Государыня же обдумывала все свои действия и скорее с недоверием относилась к тем, кто к ней приближался; но чем проще и сердечнее был человек, тем скорее она таяла. Все, кто страдал, были близки ее сердцу, и она всю себя отдавала, чтобы в минуту скорби утешить человека. Я свидетельница сотни случаев, когда императрица, забывая свои собственные недомогания, ездила к больным, умирающим или только что потерявшим близких; и тут она становилась сама собой: нежной, ласковой матерью. И те, кто знали ее в минуты своего отчаяния и горя, никогда ее не забудут.
Неподкупно честная и прямая, она не выносила лжи; ни лестью, ни обманом подкупить ее было нельзя. Но иногда императрица становилась упряма, и тогда между нами происходили мелкие недоразумения.

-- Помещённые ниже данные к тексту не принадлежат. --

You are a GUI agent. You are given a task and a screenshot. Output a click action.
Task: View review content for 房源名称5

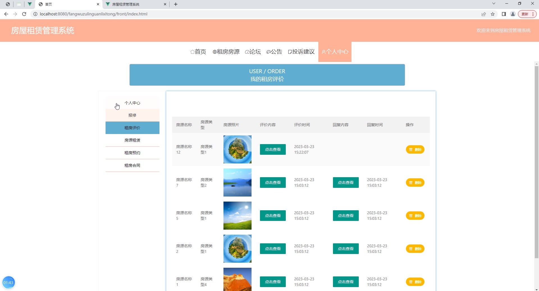tap(273, 216)
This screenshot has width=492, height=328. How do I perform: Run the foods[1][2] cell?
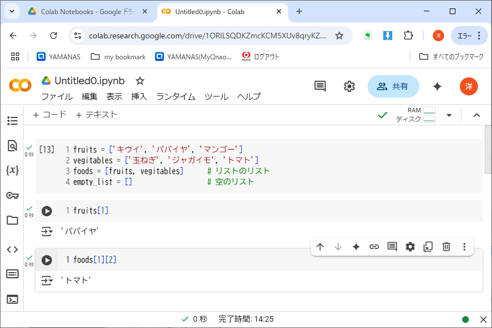(x=47, y=260)
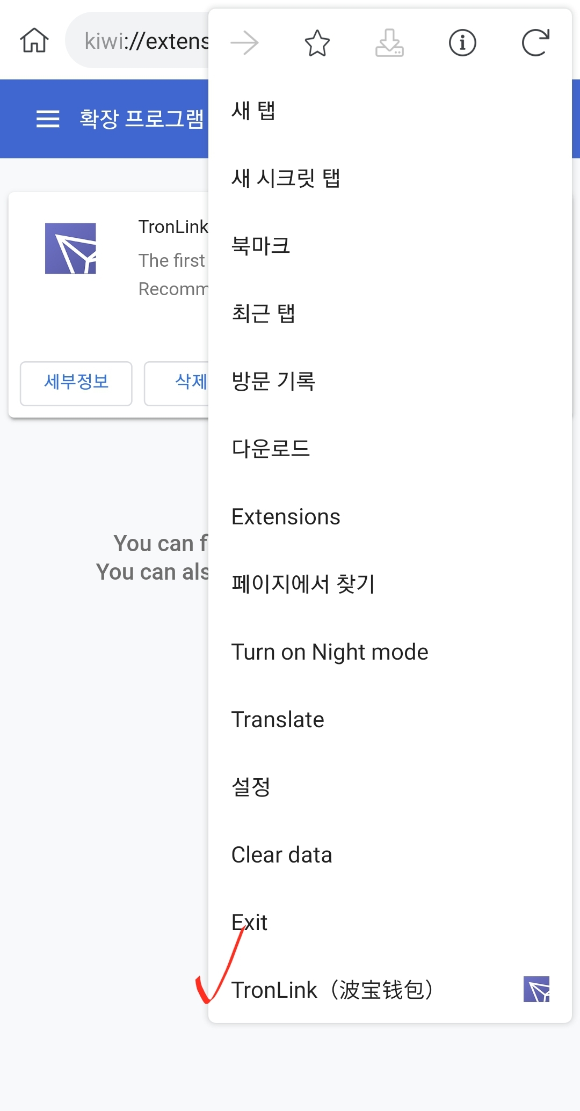This screenshot has width=580, height=1111.
Task: Open settings (설정)
Action: pos(251,787)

Особым утешением ее была молитва; непоколебимая вера в Бога поддерживала ее и давала душевный мир, хотя она всегда была склонна к меланхолии. Припоминая нашу жизнь на «Штандарте» и то, насколько беспечно, если так можно выразиться, мы жили, вспоминаю, сколько предавалась думам государыня. Каждый раз по окончании плавания она плакала, говоря, что, может быть, это последний раз, когда мы все вместе на дорогой нам яхте. Такое направление мыслей государыни меня поражало, и я спрашивала ее, почему она так думает. «Никогда нельзя знать, что нас ожидает завтра», – говорила она и ожидала худшего. Молитва, повторяю, была ее всегдашним утешением.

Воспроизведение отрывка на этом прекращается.